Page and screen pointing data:
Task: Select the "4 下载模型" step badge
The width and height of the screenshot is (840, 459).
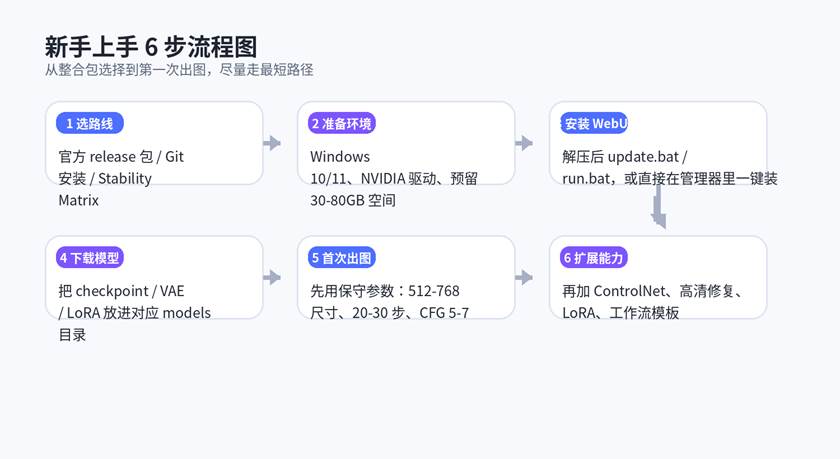Action: [x=90, y=258]
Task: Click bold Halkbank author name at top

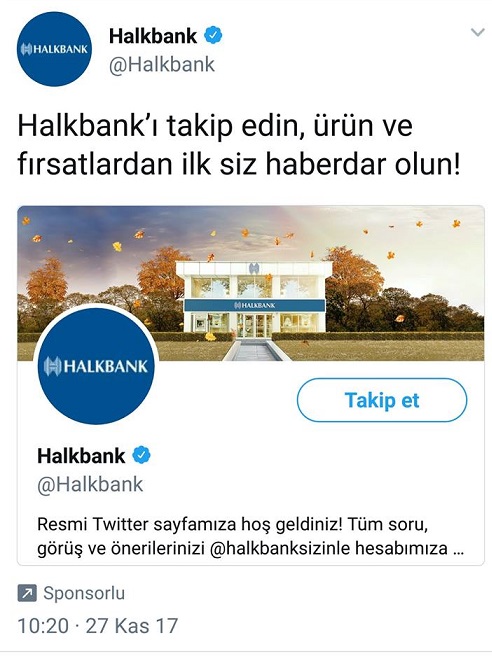Action: click(153, 36)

EXERCISE — Locate each line that contains the word "Task", and copy those lines out.

FINAL RESULT —
Task: Select the "4 下载模型" step badge
Task: Click bold Halkbank author name at top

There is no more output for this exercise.